Each week for some 30 years, HSH has produced an overall mortgage monitor -- our Fixed-Rate Mortgage Indicator (FRMI). The FRMI includes rates for conforming, jumbo, and most recently the GSE's "high-limit" conforming products and so covers much of the mortgage-borrowing public. This week, the FRMI remained in record-low territory even though it lifted by two basis points (.02%) to 4.92%. For borrowers for whom a long-term fixed-rate mortgage doesn't fit the bill, the next-most popular choice is the hybrid 5/1 ARM, which finished the survey week at 3.92%.
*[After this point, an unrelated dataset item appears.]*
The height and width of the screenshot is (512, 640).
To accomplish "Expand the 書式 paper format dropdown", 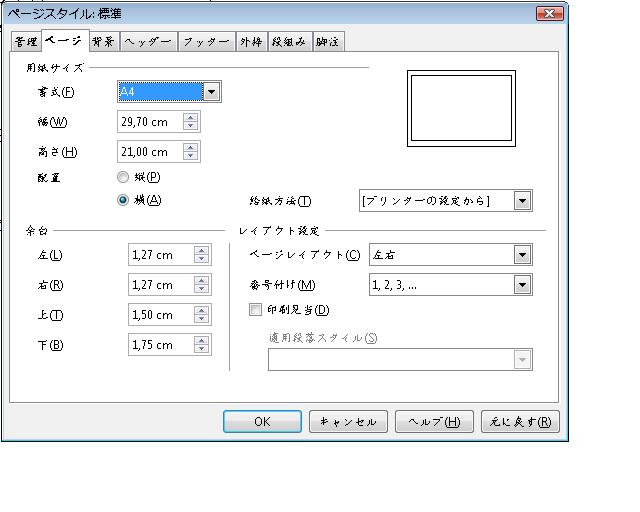I will coord(211,92).
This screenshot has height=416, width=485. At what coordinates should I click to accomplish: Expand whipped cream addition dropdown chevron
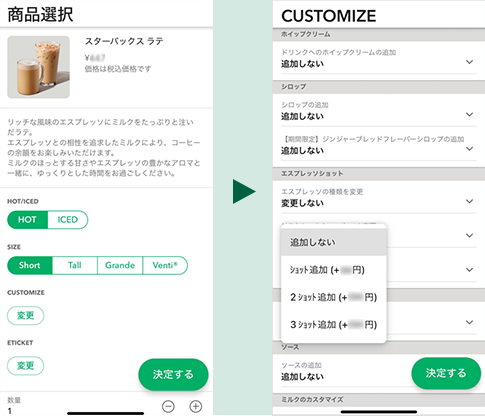pyautogui.click(x=469, y=62)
Low mortgage rates produce benefits only to those who can access them -- namely people with incomes, good credit, equity and more. While some can, many more cannot, because they have no job to produce the income needed to participate in today's markets. Untold additional numbers have little or no equity in their homes and cannot recast their balance sheets through conventional refinancing means.
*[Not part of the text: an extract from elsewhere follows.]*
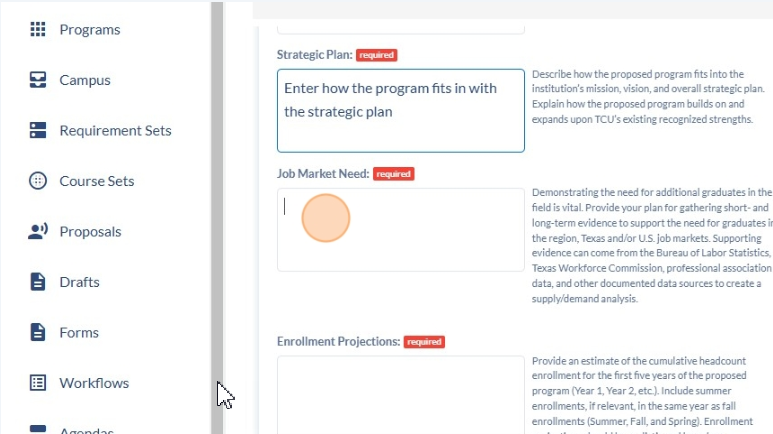
Task: Navigate to Proposals menu item
Action: (x=90, y=232)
These two issues -- jobs and underwater homeowners -- are the problems which most need addressing if we are to produce a faster economic recovery. Grandiose health care and financial market overhaul mean very little relative to the problems so many face today, and the regulatory and tax uncertainty inherent in such plans are more than likely serving as additional deterrents to the kind of hiring which would produce a better economic climate.
Until that better economic climate shows, we'll continue to have low mortgage rates and high unemployment, and continue in this stagnant holding pattern.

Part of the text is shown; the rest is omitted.